By the same logic, we should, e.g., judge Martin Luther King and all of the civil rights pioneers of the mid-20th century in the United States as having imagination limited to poor, discriminated-against black Americans, because, when you think about it, he must have had a massive blind spot to all the people in Africa, Asia and South America who were starving to death and/or actually enslaved during the same time period--because, relatively speaking even black Americans who lived during the mid-20th century had "wealth beyond imagining" to the average person at the bottom of the pile in the Third World---because the average black American---whose life was horrible compared to the average white
American---actually had food to eat, and shelter over his head, and was not in daily danger of dying. Everything's relative.

So unless there are some genuine Mother Teresas devoting their lives to the starving billions of our world, who take time out from their crusade to be members of this group, I suspect there is not a single person reading this message to whom the same standard of moral judgment would not apply in exactly the same way that so many readers judge Jane Austen.

Except for the one in ten thousand who actually devotes their imagination, resources, and polemical skills to defending the poorest of the poor in the entire world,  we all focus on wrongdoing that affects ourselves and our peers.

To judge Jane Austen for not being an overt Mother Teresa in her writings seems absurd to me. Jane Austen, the radical feminist I have perceived, was enough of a social reformer and rabble rouser, in her own way, to set her above almost all her peers in that department in her time.

It's obvious to me from her letters that she was a compassionate person toward those less fortunate than she---but she was a pragmatist, she recognized that it was difficult enough to work toward social reform within her own milieu, without taking on the absurdly difficult task of helping the poorest of England, or the enslaved of the English colonies.

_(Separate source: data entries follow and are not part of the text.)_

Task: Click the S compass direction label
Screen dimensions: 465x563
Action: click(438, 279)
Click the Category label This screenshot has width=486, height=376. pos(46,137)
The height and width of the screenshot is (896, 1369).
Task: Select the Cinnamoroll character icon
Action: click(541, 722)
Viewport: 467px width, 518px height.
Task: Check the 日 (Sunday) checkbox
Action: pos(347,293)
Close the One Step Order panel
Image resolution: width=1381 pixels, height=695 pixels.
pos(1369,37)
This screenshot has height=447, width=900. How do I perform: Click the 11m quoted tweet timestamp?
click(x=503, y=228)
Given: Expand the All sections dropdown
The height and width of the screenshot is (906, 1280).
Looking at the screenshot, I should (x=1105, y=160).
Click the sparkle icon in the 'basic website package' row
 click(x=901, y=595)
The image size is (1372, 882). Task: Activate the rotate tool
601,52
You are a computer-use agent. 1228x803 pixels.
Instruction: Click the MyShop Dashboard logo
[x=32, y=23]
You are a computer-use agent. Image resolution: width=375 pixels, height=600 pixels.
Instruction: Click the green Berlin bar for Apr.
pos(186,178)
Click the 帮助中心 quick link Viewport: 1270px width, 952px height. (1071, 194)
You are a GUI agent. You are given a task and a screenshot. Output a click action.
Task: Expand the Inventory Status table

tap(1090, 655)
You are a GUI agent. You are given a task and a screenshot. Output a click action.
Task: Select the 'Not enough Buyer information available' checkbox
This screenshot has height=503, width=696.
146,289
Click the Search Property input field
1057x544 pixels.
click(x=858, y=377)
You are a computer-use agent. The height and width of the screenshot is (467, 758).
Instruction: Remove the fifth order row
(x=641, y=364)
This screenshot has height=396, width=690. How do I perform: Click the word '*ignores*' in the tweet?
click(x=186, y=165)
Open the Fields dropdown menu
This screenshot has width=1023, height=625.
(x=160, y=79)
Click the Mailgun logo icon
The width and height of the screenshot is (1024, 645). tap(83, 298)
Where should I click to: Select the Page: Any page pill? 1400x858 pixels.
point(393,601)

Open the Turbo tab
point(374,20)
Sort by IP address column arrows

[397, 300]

There will always be a cause more desperate than the one taken on by any
reformer, which he or she has ignored.

And in any event, when JA's novels are read with awareness that JA's central point was that point of view was decisive in perception, you realize that the servants and the very poor are invisible in her novels not because she did not care about them, but because her clueless heroines never gave a second thought to the plight of those much more unfortunate folks. That was JA's point, and that's why in particular JA has Emma making her charitable rounds in Highbury with Harriet in tow---JA is actually showing the hypocrisy of her peers who truly never gave a second thought to the those far below them in society.

JA was not Dickens, she was much subtler--there's a distinguished place for _both_ of them in the history of social reform via literature.

The causes JA took on, they're good enough for me, her morals were first rate in my book.